Putin, dal canto suo, adottò un approccio strategico, mantenendo il controllo del suo Paese senza cedere completamente alle pressioni internazionali. Entrambi i leader vedevano nella pandemia uno strumento per destabilizzare le economie nazionali e favorire l’ascesa di un governo mondiale centralizzato, guidato da élite economiche e finanziarie come BlackRock e Vanguard.
La paura come arma di controllo
Uno degli aspetti più critici della pandemia è stato l’uso della paura per condizionare le masse. Nel mondo occidentale, caratterizzato da una crescente perdita della spiritualità cristiana, la paura della morte ha prevalso, rendendo le popolazioni più vulnerabili alle campagne mediatiche e alle misure restrittive.
Trump e Putin, forti della loro posizione, hanno cercato di smascherare questa narrativa, puntando il dito contro i potenti interessi economici dietro le quinte. Trump, ad esempio, evidenziò come le reazioni sproporzionate fossero guidate da gruppi di potere interessati a promuovere vaccini e soluzioni mediche redditizie, piuttosto che a proteggere realmente la salute pubblica.
Il ruolo delle élite e l’ombra del controllo globale
Dietro le case farmaceutiche che hanno dominato la scena durante la pandemia, come Pfizer, Moderna, AstraZeneca e Johnson & Johnson, si celano fondi d’investimento globali che detengono la maggior parte delle loro azioni. Entità come BlackRock e Vanguard sono state spesso accusate di orchestrare decisioni globali in collaborazione con potenti famiglie della finanza come i Rothschild, i Rockefeller e i Morgan.

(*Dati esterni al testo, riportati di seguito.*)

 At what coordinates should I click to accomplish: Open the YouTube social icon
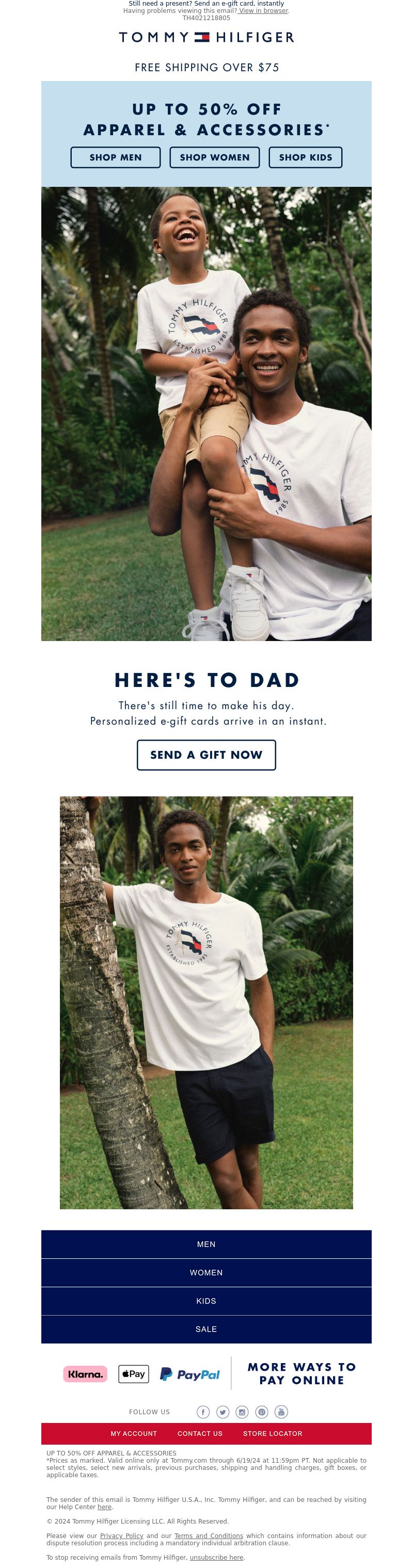pyautogui.click(x=281, y=1412)
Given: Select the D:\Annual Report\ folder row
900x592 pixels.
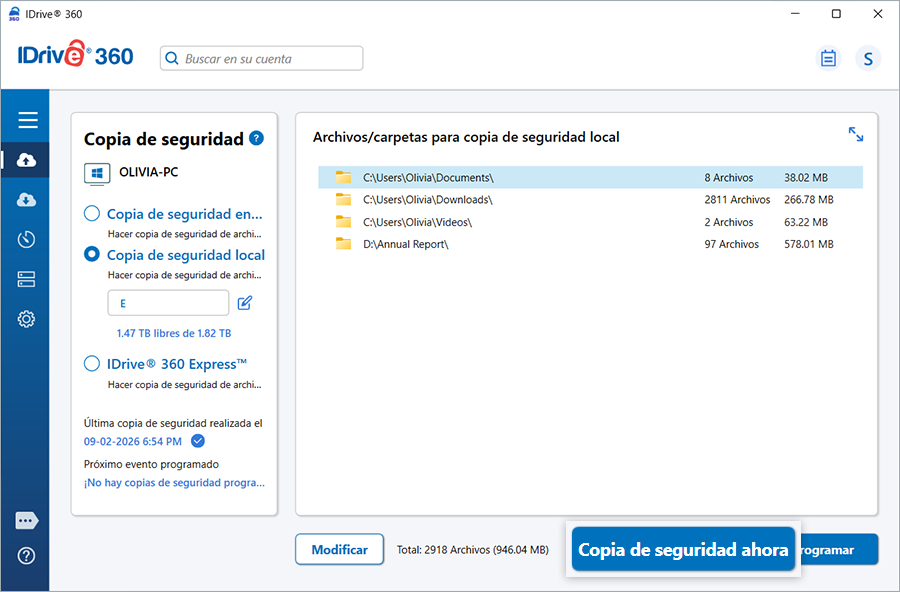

Secondo i critici, il progetto del Grande Reset avrebbe introdotto una società basata su un controllo capillare, in cui il libero arbitrio dell’uomo sarebbe stato sacrificato in nome della “sicurezza”. Tecnologie come i microchip per il monitoraggio continuo avrebbero trasformato gli individui in strumenti di un sistema di controllo globale.

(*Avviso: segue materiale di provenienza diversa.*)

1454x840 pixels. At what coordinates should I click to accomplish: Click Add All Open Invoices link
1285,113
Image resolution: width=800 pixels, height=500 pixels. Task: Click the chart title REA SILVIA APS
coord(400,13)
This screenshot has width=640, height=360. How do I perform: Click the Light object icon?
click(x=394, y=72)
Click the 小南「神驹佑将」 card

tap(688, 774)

Il fallimento del piano globalista
Nonostante le pressioni, il progetto non ha raggiunto il suo obiettivo finale grazie all’opposizione di alcuni leader mondiali. Trump e Putin hanno rappresentato un ostacolo significativo, respingendo le politiche più restrittive e proteggendo la sovranità delle loro nazioni.
Le loro azioni hanno rallentato l’avanzata del Nuovo Ordine Mondiale, dando tempo al mondo di riconsiderare il corso degli eventi e di riflettere su quanto accaduto.
Un monito per il futuro
Guardando indietro, è fondamentale analizzare il periodo pandemico con lucidità e consapevolezza. Le lezioni apprese dimostrano quanto sia importante preservare la libertà individuale e la sovranità nazionale di fronte alle pressioni globaliste. La battaglia contro il mondialismo non è finita, ma le azioni di Trump e Putin hanno dimostrato che la resistenza è possibile.
Tutto ciò descritto rappresenta esclusivamente un’opinione, frutto di analisi soggettiva, non va considerato come un fatto accertato o una verità assoluta, ma come un punto di vista che può essere discusso, approfondito e valutato criticamente.